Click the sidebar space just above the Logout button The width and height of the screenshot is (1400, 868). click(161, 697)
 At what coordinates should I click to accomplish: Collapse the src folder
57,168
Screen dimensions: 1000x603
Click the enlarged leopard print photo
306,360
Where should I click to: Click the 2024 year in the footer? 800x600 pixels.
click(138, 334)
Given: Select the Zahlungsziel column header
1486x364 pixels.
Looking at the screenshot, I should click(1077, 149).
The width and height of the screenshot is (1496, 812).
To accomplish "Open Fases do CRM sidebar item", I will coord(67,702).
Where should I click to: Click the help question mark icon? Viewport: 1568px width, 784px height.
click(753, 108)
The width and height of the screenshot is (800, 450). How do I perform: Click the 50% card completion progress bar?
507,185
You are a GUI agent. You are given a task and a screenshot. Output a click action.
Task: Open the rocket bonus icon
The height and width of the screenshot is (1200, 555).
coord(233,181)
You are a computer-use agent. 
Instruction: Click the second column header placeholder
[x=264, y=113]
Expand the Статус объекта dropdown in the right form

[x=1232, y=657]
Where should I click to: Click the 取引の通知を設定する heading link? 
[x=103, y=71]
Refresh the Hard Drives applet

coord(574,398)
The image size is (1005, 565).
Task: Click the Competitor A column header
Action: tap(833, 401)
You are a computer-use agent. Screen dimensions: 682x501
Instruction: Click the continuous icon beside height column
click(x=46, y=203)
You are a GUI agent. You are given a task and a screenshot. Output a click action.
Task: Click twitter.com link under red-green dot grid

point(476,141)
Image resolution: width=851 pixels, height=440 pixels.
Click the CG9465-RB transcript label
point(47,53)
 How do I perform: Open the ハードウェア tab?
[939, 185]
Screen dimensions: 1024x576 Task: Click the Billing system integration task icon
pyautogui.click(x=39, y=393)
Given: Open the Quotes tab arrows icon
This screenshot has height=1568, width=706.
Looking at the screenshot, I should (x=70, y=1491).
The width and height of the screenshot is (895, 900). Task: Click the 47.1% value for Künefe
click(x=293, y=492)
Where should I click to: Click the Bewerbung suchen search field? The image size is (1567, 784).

------------------------------

= AIM OF THE TASK =
Retype the line containing "Task: Click twitter.com" and each line after it through the end of the listing, exactly, leaving out everything else.

= EXERCISE ANSWER =
Task: Click twitter.com link under red-green dot grid

point(476,141)
Image resolution: width=851 pixels, height=440 pixels.
Click the CG9465-RB transcript label
point(47,53)
 How do I perform: Open the ハードウェア tab?
[939, 185]
Screen dimensions: 1024x576 Task: Click the Billing system integration task icon
pyautogui.click(x=39, y=393)
Given: Open the Quotes tab arrows icon
This screenshot has height=1568, width=706.
Looking at the screenshot, I should (x=70, y=1491).
The width and height of the screenshot is (895, 900). Task: Click the 47.1% value for Künefe
click(x=293, y=492)
Where should I click to: Click the Bewerbung suchen search field? The image size is (1567, 784).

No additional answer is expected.